Neben Philipp wird am Sonntag auch Frank Schauer an der Startlinie stehen. Der Deutsche Marathon Meister von 2013 startet zum vierten Mal in der Hansestadt. „Hamburg und der flache Kurs liegen mir. Auch im letzten Jahr lief es trotz Regens und Kälte ganz gut für mich. Ich bin sehr gut vorbereitet und freue mich sehr auf Sonntag, erklärt der 29-jährige Magdeburger.

Mit großen Ambitionen kommt auch Deutschlands erfolgreichste Langstreckenläuferin, Sabrina Mockenhaupt nach Hamburg. Nach einer Verletzung im linken Mittelfußknochen im Winter standen für die 37-jährige zunächst Kraft- und Ausdauertraining auf dem Rad im Vordergrund, um fit zu bleiben.

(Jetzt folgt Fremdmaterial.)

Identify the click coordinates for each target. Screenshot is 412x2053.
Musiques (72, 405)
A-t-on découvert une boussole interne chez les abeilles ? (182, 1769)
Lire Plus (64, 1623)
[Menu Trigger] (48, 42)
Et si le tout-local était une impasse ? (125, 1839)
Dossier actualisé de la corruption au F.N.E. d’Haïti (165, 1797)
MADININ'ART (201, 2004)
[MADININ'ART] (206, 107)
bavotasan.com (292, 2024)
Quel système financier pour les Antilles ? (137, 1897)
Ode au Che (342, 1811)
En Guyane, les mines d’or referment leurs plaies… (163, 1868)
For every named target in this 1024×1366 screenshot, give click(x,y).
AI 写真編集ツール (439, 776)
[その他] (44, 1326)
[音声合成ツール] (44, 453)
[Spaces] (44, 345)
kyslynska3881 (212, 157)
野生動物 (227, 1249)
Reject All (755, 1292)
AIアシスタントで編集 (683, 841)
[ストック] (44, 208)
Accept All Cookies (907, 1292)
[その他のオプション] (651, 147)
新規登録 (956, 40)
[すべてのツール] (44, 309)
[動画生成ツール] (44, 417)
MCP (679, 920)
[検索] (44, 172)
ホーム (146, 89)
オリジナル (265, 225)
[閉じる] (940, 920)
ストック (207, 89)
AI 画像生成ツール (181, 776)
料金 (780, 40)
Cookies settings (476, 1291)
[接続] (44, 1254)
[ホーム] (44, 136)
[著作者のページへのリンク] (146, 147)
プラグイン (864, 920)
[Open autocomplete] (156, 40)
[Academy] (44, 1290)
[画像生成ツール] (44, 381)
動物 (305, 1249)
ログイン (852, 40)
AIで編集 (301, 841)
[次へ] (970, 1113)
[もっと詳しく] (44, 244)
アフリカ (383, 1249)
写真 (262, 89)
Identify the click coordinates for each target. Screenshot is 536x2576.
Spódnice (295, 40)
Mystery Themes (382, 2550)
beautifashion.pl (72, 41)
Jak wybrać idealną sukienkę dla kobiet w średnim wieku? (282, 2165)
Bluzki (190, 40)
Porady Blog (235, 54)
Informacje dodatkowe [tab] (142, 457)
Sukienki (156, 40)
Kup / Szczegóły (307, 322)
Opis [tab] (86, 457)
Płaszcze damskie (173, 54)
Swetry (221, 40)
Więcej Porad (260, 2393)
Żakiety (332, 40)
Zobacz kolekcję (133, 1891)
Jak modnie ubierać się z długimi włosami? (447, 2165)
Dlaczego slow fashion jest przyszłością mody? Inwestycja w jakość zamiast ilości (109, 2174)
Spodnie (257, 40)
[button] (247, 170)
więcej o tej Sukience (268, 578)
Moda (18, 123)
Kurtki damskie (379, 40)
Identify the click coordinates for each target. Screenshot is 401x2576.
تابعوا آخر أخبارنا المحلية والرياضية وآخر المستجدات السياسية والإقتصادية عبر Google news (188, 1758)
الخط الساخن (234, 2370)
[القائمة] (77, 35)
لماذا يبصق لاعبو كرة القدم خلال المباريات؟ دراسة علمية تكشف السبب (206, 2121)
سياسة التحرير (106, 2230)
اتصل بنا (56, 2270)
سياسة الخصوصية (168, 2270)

Seit einigen Wochen darf „Mocki“ nun wieder intensive Laufeinheiten abspulen. „Dennoch ist mir klar, dass es mit 37 Jahren immer schwieriger wird, den Nachwuchs zu beherrschen. Für mich steht daher jetzt die Qualifikation zur EM-Teilnahme über 10.000 Meter im Vordergrund. Dazu ist der Haspa Halbmarathon am Sonntag ein toller Anlass in einer Klasse Kulisse, um mir die nötige Wettkampfhärte zu holen. Auch deswegen will ich hier richtig was zeigen und schnell rennen“, so die vielfache Deutsche Meisterin aus Siegen.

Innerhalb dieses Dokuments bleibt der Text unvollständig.